Retry mechanism does not work on startup when used with MySQL

Bug #1376211 reported by Ihar Hrachyshka
26
This bug affects 5 people
Affects Status Importance Assigned to Milestone
neutron
Invalid
High
Ann Taraday
oslo.db
Fix Released
High
Roman Podoliaka
Juno
Fix Released
High
Roman Podoliaka

Bug Description

This is initially revealed as Red Hat bug: https://bugzilla.redhat.com/show_bug.cgi?id=1144181

The problem shows up when Neutron or any other oslo.db based projects start while MySQL server is not up yet. Instead of retrying connection as per max_retries and retry_interval, service just crashes with return code 1.

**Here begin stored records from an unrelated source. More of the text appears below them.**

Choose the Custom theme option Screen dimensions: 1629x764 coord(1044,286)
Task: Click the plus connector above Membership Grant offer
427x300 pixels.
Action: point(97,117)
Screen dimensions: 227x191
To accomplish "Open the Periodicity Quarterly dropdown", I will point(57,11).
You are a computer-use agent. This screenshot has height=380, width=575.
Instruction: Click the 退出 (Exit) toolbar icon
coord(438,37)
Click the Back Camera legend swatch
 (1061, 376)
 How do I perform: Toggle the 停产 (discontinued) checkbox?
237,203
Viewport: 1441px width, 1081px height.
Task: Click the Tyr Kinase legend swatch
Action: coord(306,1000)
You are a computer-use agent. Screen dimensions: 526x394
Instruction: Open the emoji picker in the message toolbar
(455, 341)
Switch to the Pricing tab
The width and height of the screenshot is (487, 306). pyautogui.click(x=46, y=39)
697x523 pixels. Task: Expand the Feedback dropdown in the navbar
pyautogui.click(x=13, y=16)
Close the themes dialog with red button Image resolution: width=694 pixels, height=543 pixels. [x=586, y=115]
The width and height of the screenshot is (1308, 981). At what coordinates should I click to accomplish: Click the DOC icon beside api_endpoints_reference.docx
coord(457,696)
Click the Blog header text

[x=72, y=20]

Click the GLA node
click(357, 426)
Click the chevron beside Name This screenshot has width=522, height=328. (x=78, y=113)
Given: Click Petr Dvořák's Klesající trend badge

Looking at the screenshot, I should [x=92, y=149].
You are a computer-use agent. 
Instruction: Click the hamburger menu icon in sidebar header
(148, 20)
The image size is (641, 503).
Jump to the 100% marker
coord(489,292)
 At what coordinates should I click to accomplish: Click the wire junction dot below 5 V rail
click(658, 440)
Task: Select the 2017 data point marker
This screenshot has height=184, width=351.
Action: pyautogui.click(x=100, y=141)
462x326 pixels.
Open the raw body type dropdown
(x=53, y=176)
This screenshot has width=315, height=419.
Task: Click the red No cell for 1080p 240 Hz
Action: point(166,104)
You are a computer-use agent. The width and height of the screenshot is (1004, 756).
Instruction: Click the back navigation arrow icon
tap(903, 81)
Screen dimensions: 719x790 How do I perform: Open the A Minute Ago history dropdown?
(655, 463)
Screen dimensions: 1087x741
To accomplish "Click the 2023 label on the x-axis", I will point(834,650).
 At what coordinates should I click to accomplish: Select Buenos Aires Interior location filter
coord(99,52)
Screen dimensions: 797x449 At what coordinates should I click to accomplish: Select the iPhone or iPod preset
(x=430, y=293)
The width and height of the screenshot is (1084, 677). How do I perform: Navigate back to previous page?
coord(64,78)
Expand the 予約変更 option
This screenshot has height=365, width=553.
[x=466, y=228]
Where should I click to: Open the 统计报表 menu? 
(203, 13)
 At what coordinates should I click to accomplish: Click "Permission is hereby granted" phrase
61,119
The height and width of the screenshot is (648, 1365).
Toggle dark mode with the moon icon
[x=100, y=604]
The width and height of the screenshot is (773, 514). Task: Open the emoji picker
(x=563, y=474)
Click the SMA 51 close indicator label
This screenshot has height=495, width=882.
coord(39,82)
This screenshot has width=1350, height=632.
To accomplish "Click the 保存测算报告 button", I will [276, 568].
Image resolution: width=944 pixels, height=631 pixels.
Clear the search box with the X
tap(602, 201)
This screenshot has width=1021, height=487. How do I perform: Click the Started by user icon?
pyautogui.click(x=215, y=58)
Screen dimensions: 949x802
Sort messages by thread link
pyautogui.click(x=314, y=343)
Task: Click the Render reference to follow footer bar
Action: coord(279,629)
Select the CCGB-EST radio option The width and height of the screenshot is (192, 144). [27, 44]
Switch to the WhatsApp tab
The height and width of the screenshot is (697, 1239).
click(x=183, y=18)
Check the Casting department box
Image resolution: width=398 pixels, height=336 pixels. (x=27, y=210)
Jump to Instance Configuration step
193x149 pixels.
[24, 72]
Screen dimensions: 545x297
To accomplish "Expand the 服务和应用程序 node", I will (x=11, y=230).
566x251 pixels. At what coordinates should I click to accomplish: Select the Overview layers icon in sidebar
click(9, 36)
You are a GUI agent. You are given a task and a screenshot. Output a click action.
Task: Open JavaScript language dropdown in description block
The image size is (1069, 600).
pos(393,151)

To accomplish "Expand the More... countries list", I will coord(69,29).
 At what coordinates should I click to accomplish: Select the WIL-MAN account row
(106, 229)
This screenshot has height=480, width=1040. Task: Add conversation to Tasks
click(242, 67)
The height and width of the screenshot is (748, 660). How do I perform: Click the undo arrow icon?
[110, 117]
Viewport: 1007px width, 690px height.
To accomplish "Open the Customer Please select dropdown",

This is because during engine initialization, "engine.execute("SHOW VARIABLES LIKE 'sql_mode'")" is called, which opens the connection, *before* _test_connection() succeeds. So the server just bail out to sys.exit() at the top of the stack.

This behaviour was checked for both oslo.db 0.4.0 and 1.0.1.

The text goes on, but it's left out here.